En Ardèche, la campagne 2023 de lavandin a été bonne. Une récolte qui risque d'être stockée par les producteurs, faute de marché.

Lavandin : un marché morose
En Ardèche, le lavandin grosso est notamment produit sur le plateau de Gras.

Jeudi 24  août, s'est clôturée la récolte du lavandin pour la soixantaine d'adhérents de la Cuma de Gras. Au total, plus de 39 tonnes de lavandins ont été coupées sur les quelque 600 hectares aux alentours puis distillées dans la foulée par les deux salariés de la Cuma. « On a terminé un peu plus tard que d'habitude en raison de pannes mécaniques chez certains adhérents, explique Francis Dumas, trésorier de la Cuma. Dans l'ensemble la récolte a été bonne avec des rendements supérieurs à ceux de 2022. » Pourtant, pour le trésorier et producteur de lavandin, la saison est loin d'être satisfaisante. « C'est une bonne saison... Malheureusement », lâche-t-il.

Les stocks s'accumulent

Le malheur, c'est celui de la surproduction. Dans l'entrepôt, les stocks s'accumulent. Et Francis Dumas est loin d'être le seul producteur dans cette situation. « Trois quarts de ma récolte de 2022 n'a pas été vendue et ça sera pareil en 2023, car les grossistes n'achètent pas d'essence de lavandin », témoigne Frédéric Terrasse. Pour ce lavandiculteur, à Gras et Saint-Remèze, pas question d'écouler à perte la production de ses cinq hectares. « On entend dire que certains arrivent à vendre à des grossistes à 10 euros le kilo [NDLR : contre un coût de production allant de 15 à 18 € le kg]... À ce prix, je préfère le stocker ! »

En attendant, Frédéric Terrasse ne parvient à vendre que 25 % de sa production à la ferme. Pas de quoi financer la récolte et la distillation. Pour ce producteur, comme pour la majorité des lavandiculteurs du secteur, ce sont les autres activités agricoles qui permettent de compenser le manque à gagner. Au moins temporairement. « À part quatre ou cinq qui ne vivent que du lavandin, la plupart des producteurs ont aussi de la vigne et des oliviers », confirme Francis Dumas.

Une crise inédite

C'est d'ailleurs cette spécificité ardéchoise qui empêche les producteurs d'être indemnisés par les aides gouvernementales. « Même moi, qui ne vis quasiment que de ça, je n'ai pas pu toucher d'aide », assure le trésorier de la Cuma. À sa connaissance, aucun lavandiculteur ardéchois n'a pu être indemnisé depuis le début de cette crise inédite pour le secteur. Autour de lui, Francis Dumas voit déjà quelques producteurs laisser les lavandins dans les champs, sans les récolter, voire même les arracher. Et si le phénomène reste marginal, il pourrait prendre de l'ampleur si la crise dure et que le soutien n'arrive pas...

Pauline De Deus

ÉCONOMIE

Surproduction : mais d'où vient-elle ?

La crise du lavandin a débuté en 2021 et depuis la situation n'a cessé de se dégrader.

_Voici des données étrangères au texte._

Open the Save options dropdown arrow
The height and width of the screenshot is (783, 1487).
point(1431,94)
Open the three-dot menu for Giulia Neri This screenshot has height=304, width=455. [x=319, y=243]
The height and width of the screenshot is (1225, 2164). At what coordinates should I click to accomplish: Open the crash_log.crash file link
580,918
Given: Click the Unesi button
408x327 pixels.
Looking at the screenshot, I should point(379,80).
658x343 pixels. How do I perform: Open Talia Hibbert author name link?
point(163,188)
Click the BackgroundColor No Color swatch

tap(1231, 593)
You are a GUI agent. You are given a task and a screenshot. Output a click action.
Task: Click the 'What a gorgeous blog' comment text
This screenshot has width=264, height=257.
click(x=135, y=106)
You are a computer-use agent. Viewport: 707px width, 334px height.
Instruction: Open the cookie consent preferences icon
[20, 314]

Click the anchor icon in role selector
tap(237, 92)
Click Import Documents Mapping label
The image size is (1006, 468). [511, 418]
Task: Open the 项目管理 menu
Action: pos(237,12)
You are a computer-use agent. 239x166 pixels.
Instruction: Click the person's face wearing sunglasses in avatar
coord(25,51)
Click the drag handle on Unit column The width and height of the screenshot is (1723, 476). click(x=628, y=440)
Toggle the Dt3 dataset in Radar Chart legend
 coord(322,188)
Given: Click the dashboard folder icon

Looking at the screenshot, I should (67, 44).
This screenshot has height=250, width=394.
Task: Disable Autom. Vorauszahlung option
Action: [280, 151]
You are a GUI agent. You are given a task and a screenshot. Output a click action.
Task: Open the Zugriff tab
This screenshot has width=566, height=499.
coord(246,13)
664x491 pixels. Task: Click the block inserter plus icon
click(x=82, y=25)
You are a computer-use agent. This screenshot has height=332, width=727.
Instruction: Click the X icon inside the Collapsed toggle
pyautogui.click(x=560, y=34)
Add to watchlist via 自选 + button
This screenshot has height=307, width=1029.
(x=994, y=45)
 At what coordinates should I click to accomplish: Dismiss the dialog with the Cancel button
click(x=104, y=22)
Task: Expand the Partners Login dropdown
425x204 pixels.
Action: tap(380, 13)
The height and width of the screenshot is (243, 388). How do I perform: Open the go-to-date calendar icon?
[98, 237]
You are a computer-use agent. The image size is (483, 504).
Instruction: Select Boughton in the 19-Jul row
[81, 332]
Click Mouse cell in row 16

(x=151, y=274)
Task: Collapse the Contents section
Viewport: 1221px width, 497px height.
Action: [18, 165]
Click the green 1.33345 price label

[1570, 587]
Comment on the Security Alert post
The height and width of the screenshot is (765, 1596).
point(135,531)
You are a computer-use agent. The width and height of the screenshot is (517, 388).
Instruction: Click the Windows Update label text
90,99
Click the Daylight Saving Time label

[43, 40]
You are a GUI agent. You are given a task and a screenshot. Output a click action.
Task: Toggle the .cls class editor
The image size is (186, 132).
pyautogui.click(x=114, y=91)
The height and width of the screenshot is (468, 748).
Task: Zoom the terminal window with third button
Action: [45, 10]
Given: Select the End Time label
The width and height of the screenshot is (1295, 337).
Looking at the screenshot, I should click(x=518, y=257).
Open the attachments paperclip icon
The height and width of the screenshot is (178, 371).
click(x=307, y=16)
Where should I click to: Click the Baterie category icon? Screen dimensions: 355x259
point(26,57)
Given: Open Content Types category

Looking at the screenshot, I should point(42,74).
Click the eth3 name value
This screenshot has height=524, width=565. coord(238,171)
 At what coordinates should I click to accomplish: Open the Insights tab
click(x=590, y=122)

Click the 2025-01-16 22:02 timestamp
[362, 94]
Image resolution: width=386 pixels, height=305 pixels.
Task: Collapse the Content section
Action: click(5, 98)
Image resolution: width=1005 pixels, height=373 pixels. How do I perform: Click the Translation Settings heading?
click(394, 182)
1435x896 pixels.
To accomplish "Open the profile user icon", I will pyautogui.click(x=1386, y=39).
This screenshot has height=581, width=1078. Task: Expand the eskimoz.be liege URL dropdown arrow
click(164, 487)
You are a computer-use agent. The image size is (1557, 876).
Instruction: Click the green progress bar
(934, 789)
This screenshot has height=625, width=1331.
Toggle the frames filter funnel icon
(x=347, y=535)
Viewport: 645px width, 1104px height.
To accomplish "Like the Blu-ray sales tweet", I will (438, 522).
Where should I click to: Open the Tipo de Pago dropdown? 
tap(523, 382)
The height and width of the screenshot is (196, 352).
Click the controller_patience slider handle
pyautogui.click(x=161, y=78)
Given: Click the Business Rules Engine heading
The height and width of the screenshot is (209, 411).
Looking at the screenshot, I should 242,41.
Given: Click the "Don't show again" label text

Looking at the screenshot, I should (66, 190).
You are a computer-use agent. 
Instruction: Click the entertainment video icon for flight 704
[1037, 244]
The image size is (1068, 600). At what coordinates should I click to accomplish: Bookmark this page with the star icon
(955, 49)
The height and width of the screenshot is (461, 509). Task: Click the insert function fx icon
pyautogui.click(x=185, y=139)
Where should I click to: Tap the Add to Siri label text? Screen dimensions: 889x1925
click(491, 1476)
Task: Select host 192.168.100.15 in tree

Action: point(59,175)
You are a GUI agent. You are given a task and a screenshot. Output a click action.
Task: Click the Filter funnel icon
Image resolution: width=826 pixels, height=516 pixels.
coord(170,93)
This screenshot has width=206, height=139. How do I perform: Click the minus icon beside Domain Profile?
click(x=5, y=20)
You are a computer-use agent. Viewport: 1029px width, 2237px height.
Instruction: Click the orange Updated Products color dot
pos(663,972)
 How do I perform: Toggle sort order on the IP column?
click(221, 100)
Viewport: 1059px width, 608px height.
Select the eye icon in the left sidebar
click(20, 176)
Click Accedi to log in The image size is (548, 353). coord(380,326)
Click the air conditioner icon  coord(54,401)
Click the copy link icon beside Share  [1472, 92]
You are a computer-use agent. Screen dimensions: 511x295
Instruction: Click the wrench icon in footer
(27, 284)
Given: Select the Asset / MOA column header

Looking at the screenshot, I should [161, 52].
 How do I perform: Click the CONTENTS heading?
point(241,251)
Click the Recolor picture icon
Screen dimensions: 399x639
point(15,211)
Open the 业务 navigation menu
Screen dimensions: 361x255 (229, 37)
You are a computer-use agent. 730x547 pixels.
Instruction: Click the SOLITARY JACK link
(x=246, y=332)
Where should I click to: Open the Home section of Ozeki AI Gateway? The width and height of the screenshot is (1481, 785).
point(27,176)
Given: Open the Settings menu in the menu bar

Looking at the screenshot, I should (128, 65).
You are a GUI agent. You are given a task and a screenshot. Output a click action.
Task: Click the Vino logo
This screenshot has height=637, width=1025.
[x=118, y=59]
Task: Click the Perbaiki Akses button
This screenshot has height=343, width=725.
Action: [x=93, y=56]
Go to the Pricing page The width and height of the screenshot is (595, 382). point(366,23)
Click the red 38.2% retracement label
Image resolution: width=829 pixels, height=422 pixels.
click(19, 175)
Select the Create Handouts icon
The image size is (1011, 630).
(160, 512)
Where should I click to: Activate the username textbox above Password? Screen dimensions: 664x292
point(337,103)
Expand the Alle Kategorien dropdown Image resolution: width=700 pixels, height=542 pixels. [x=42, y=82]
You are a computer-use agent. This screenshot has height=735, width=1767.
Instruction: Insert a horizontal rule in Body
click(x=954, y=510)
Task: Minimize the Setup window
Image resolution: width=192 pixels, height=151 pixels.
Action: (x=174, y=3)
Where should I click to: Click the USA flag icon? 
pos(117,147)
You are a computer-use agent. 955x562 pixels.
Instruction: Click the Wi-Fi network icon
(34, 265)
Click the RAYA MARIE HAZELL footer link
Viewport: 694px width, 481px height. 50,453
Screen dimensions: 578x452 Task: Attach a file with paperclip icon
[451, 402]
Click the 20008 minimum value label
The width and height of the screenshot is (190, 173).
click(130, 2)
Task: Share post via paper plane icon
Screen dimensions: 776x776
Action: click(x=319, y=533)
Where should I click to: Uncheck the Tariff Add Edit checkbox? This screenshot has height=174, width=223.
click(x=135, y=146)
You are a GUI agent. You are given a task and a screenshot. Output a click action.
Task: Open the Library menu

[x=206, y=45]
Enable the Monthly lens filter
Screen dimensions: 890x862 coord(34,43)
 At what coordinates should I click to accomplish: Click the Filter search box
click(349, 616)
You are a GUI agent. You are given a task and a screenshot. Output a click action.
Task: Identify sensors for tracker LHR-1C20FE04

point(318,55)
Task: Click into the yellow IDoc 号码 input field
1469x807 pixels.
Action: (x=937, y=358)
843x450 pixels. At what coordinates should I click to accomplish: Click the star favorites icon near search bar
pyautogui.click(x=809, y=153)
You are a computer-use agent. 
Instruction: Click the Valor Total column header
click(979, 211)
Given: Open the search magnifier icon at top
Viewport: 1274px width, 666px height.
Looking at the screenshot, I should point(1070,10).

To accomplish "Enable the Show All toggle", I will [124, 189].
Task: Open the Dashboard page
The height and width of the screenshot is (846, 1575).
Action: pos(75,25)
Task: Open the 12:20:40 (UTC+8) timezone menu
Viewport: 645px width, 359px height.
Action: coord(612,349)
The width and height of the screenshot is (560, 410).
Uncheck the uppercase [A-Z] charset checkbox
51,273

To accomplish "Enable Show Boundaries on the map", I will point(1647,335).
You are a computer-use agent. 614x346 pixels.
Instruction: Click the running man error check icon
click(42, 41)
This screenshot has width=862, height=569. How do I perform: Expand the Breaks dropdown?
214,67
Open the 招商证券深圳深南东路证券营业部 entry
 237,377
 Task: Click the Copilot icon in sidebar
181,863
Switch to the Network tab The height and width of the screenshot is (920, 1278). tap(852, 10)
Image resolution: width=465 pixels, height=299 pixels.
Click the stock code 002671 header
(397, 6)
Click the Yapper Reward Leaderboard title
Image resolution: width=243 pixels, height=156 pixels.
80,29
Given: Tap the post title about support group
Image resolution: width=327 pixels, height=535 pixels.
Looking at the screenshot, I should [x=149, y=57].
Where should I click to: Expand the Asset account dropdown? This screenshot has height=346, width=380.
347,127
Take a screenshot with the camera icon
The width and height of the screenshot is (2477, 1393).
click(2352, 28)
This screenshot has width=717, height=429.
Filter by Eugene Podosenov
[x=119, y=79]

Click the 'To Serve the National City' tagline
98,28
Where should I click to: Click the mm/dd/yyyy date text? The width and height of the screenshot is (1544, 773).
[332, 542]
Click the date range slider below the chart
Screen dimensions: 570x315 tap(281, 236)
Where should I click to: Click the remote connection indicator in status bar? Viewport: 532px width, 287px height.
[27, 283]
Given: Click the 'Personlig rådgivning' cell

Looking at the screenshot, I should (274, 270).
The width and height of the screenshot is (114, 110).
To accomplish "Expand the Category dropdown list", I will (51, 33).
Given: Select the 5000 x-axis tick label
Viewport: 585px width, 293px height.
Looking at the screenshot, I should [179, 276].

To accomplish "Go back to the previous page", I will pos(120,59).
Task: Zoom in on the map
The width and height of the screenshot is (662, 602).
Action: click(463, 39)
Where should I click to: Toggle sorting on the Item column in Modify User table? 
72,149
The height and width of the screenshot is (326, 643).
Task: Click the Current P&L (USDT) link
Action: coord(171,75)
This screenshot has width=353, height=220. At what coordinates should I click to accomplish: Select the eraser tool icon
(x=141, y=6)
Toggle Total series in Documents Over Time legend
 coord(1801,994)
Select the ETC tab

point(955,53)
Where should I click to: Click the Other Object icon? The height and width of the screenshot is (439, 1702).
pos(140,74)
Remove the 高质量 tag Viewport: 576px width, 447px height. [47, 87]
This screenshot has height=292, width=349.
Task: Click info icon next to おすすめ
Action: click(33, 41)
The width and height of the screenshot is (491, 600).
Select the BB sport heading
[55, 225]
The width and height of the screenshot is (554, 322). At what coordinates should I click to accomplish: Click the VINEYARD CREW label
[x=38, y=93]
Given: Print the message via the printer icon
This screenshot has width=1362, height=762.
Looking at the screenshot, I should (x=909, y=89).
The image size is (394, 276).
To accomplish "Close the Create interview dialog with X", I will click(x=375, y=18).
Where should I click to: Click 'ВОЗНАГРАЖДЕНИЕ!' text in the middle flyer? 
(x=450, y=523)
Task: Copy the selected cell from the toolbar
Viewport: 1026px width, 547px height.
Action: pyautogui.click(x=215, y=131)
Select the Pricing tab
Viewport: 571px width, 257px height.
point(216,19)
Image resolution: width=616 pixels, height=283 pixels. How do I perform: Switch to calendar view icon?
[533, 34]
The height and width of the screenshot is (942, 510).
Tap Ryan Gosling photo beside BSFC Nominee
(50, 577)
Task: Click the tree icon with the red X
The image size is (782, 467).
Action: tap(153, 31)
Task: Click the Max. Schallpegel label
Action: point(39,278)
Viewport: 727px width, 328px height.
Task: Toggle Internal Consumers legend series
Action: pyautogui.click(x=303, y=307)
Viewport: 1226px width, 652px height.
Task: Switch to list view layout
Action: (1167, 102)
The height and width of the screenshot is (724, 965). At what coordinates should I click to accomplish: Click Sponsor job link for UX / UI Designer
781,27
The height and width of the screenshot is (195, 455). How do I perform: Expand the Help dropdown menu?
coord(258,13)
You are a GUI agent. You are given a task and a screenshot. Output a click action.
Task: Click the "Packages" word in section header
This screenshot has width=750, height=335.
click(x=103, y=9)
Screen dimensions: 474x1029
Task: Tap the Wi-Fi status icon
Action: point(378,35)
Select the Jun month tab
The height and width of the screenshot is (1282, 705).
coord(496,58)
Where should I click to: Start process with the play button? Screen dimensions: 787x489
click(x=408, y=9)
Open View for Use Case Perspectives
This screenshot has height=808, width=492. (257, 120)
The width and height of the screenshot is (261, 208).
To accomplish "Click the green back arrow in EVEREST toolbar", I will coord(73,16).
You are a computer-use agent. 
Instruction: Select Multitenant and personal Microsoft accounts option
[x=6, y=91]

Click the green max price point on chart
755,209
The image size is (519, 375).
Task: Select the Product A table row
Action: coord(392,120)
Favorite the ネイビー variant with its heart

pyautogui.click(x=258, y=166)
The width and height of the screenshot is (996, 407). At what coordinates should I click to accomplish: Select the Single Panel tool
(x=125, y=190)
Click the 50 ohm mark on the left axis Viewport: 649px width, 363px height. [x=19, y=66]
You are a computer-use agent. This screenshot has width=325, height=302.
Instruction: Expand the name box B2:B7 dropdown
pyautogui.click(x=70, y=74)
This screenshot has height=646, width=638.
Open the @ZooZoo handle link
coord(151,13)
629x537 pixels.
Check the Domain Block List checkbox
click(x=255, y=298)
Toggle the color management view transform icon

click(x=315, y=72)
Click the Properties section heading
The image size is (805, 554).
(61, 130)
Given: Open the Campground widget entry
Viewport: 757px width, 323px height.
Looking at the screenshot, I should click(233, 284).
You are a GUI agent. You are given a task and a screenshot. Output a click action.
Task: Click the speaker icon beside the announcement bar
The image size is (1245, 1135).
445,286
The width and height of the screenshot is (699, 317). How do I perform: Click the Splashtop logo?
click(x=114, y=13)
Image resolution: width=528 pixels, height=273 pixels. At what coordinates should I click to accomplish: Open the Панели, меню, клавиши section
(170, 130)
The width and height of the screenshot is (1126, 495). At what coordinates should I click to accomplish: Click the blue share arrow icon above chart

Pour les producteurs ardéchois, cette crise des ventes (et des prix) du lavandin est d'abord due à une surproduction, liée à l'apparition de nouveaux secteurs de production en France. Notamment dans des plaines céréalières du Nord de la France. Poussée par le manque de volume et la flambée du prix du lavandin en 2019, l'implantation de ces nouvelles cultures a rapidement désiquilibré le marché. « Le lavandin entre en production dès la deuxième année. Résultat, en 2021, on avait le double des volumes nécessaires », se remémore Francis Dumas. Pour le trésorier de la Cuma des Gras, ça ne fait aucun doute : il faudra passer par l'arrachage pour remettre en adéquation l'offre et la demande. « Mais pas dans les zones traditionnelles ! » Défend-il. Des zones comme le plateau de Gras, en sud Ardèche, où les terres à lavandin sont maigres et dépourvues d'irrigation... Des zones où, hormis cette plante, peu de cultures pourraient être produites.